> [Page extract]
"""
After Lab 4.6 — Recap
After Lab 4.6 — Recap
You converted a KQL query into an analytics rule, simulated the attack scenario, and investigated the resulting incident. You also set up Azure DevOps audit streaming and created a PAT detection rule.
What You Should Understand
The Detection Pipeline
Manual → Validated → Automated → Responded → Tuned. This is how every detection rule evolves — from a manual KQL query into a scheduled, validated, automated, and finally tuned control.
Analytics Rule Properties
| Property | Purpose | Example |
|---|---|---|
| Name | Human-readable rule identifier | "Direct access to internal backend" |
| Severity | Risk level (High, Medium, Low, Informational) | High |
| Tactics | MITRE ATT&CK tactic | Initial Access, Lateral Movement |
| Techniques | MITRE ATT&CK technique | T1190 — Exploit Public-Facing Application |
| Schedule | How often the query runs | Every 5 minutes |
| Time window | How far back the query looks | Last 5 minutes |
| Threshold | Number of matches to trigger | 1 or more |
The Incident Lifecycle
For the full diagram and theory, see Lab 4.6 — From Query to Detection.
What you saw in this lab:
- New: The analytics rule you created fired after simulating external access to the internal backend
- Review: You opened the incident in Sentinel, reviewed entities (IPs, URLs, HTTP methods), and traced the timeline
- True positive: The simulated attack matched the rule — confirmed by seeing the exact log entries
- False positive: If a rule fires for legitimate admin traffic, you return here to tune thresholds or add exclusions
- Remediate: You documented the findings — blocking the source IP and reviewing access controls
- Closed: You recorded the incident outcome and any rule tuning actions for future reference
MITRE ATT&CK Mapping
MITRE ATT&CK provides a standardised framework for classifying security incidents:
| MITRE Tactic | What It Means | Day 4 Example |
|---|---|---|
| Initial Access | Gaining entry to the environment | External IP accessing internal backend |
| Lateral Movement | Moving between systems | Internal backend accessing Key Vault |
| Collection | Gathering data | Accessing sensitive endpoints |
| Exfiltration | Removing data from the environment | Large response sizes, data download |
| Impact | Disrupting or destroying systems | HTTP 500 errors, resource deletion |
Each analytics rule should be mapped to the relevant MITRE tactic(s). This helps:
- Prioritise incidents: Tactics like Initial Access and Exfiltration are higher priority
- Identify gaps: If no rules cover a tactic, you may be blind to that attack phase
- Communicate with stakeholders: MITRE ATT&CK is a standard language for security reporting
DevOps Security Monitoring
In the mini-lab, you extended Sentinel to monitor Azure DevOps audit events. This is a critical addition because the pipeline is part of your infrastructure:
| DevOps Audit Event | MITRE Tactic | Why It Matters |
|---|---|---|
| PAT created | Credential Access | Persistent access even after password rotation |
| Service connection modified | Persistence | Attacker modifies service connections to maintain deployment access |
| Variable group created | Collection | Secrets and tokens added to pipeline variables for later exfiltration |
| Audit stream disabled | Defense Evasion | Attacker disables their own detection capability |
| Pipeline modified | Execution | Malicious code injected into the build process |
Rule Tuning: Reducing False Positives
Not every match is a real threat. Rule tuning is an ongoing process:
| Tuning Action | Effect | Risk |
|---|---|---|
| Increase threshold | Fewer incidents | May miss low-volume attacks |
| Narrow time window | More precise detection | May miss slow, distributed attacks |
| Add IP exclusions | Reduces false positives from known sources | May miss compromised internal hosts |
| Change severity | Adjusts incident priority | Does not reduce incident count |
| Add exclusions | Filter out legitimate patterns | May miss disguised attacks |
Example: An analytics rule that triggers on "any request to /admin" will fire for legitimate admin access. Tuning it to "external IP + request to /admin + status 403" reduces false positives significantly.
"""
> [Do this]
Using the lab recap above, answer the following:
(a) Which MITRE tactic is assigned to the DevOps audit event "PAT created"?
(b) What risk is listed for the tuning action "Increase threshold"?
(c) What example value is given for the analytics rule property "Schedule"?

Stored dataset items
"""
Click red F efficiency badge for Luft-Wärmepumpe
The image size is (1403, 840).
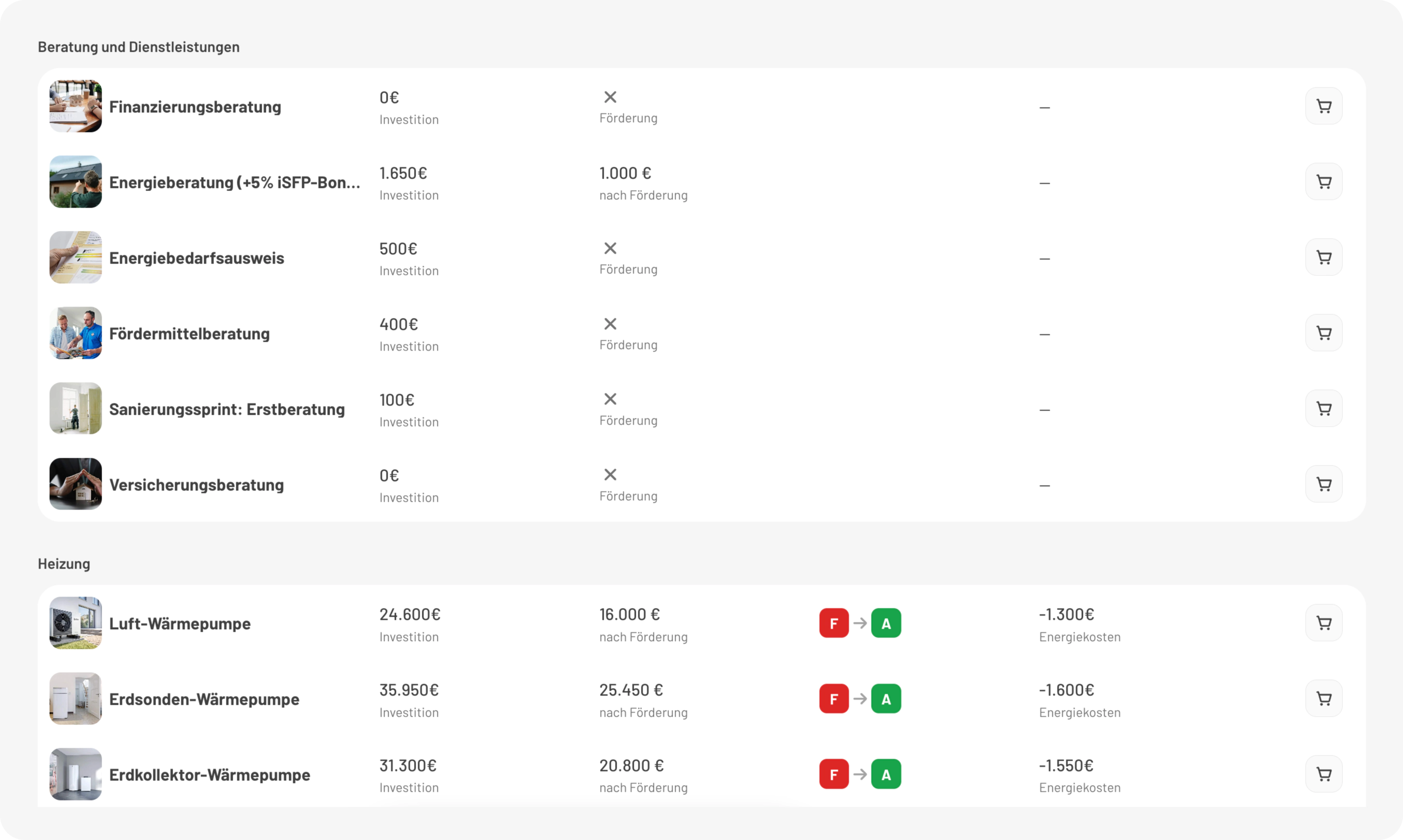[834, 623]
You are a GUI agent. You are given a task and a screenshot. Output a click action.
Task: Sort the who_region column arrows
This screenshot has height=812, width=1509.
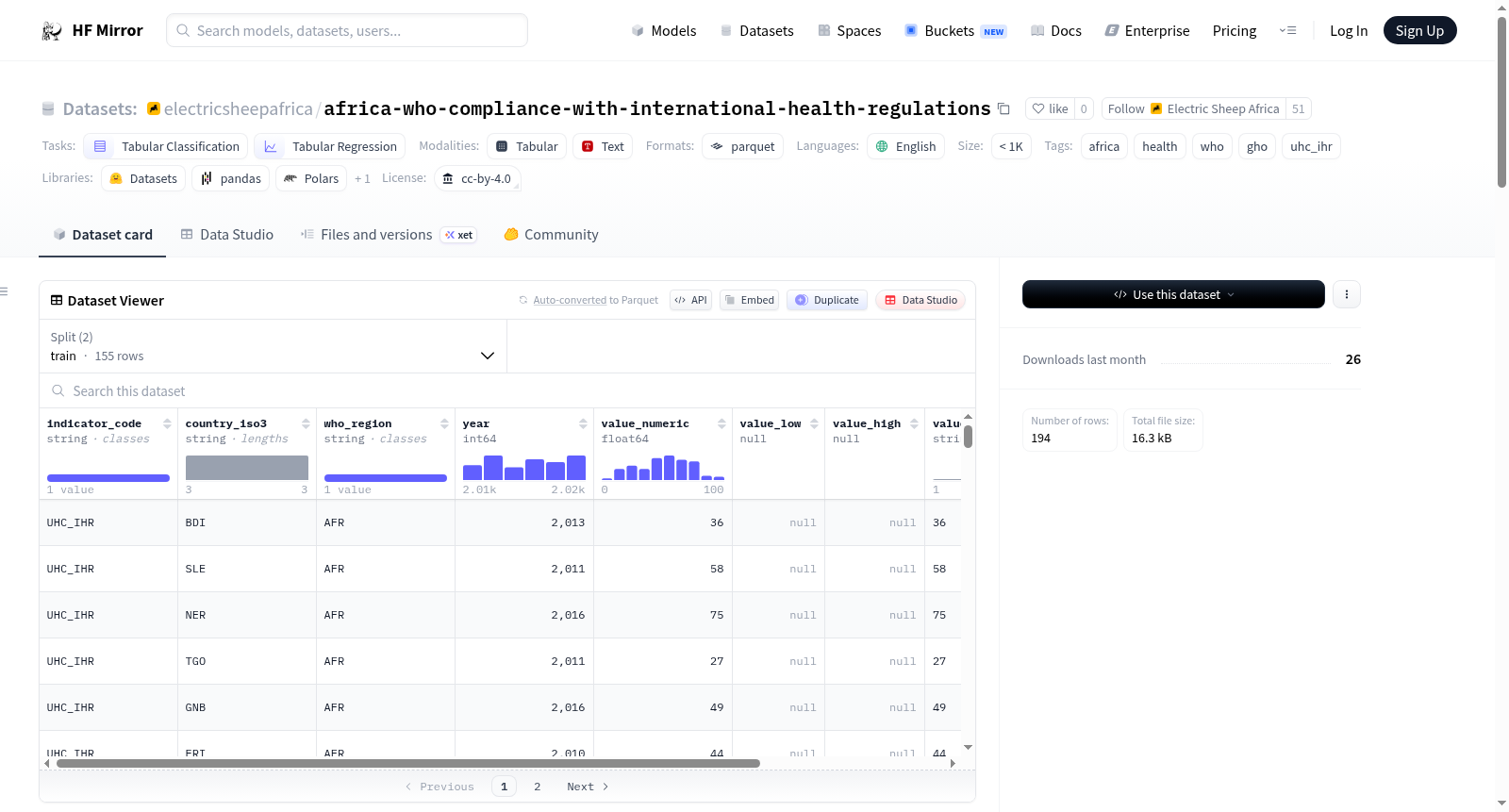(444, 423)
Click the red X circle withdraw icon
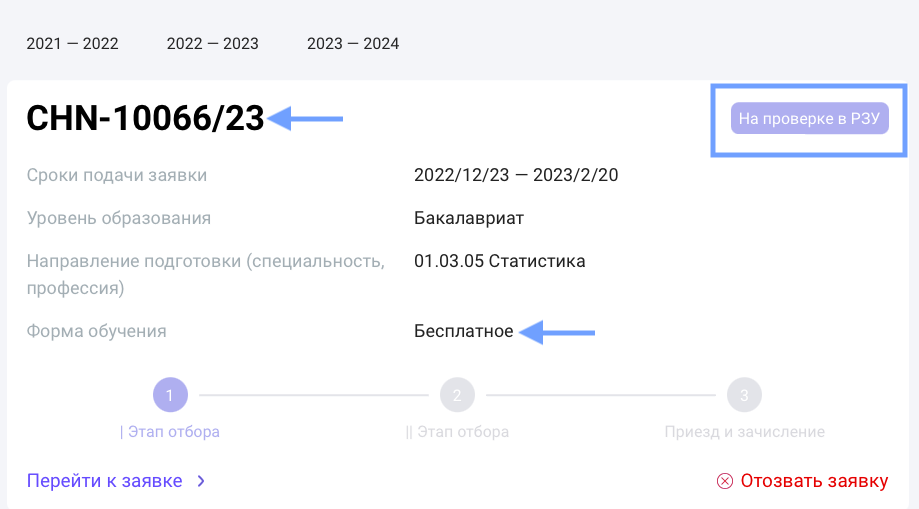919x509 pixels. (725, 481)
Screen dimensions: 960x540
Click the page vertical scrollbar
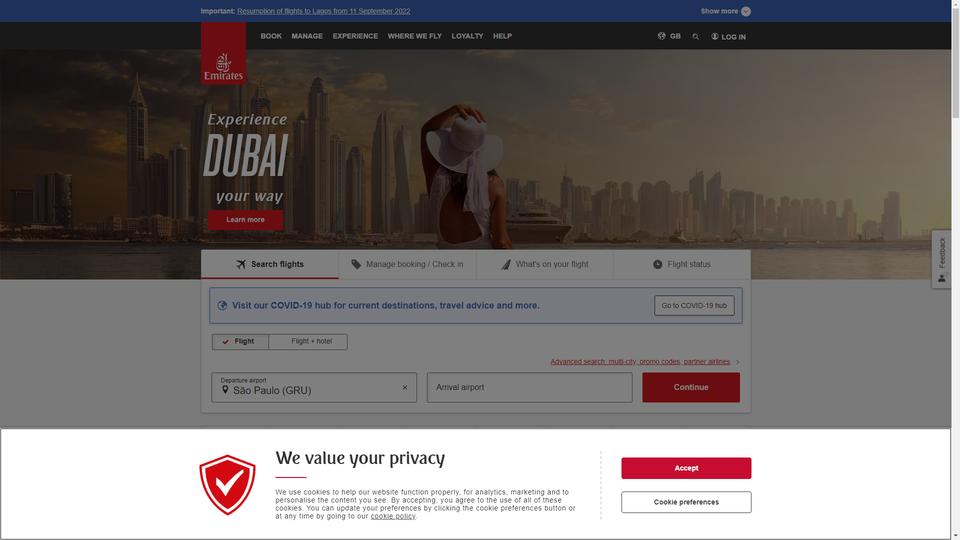click(x=955, y=270)
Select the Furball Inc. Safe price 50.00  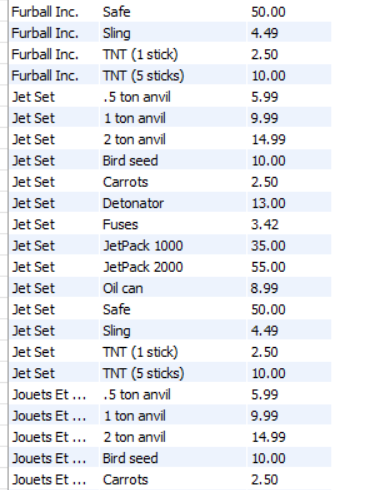(289, 12)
"""
> [Answer to the task]
(a) Credential Access
(b) It may miss low-volume attacks.
(c) Every 5 minutes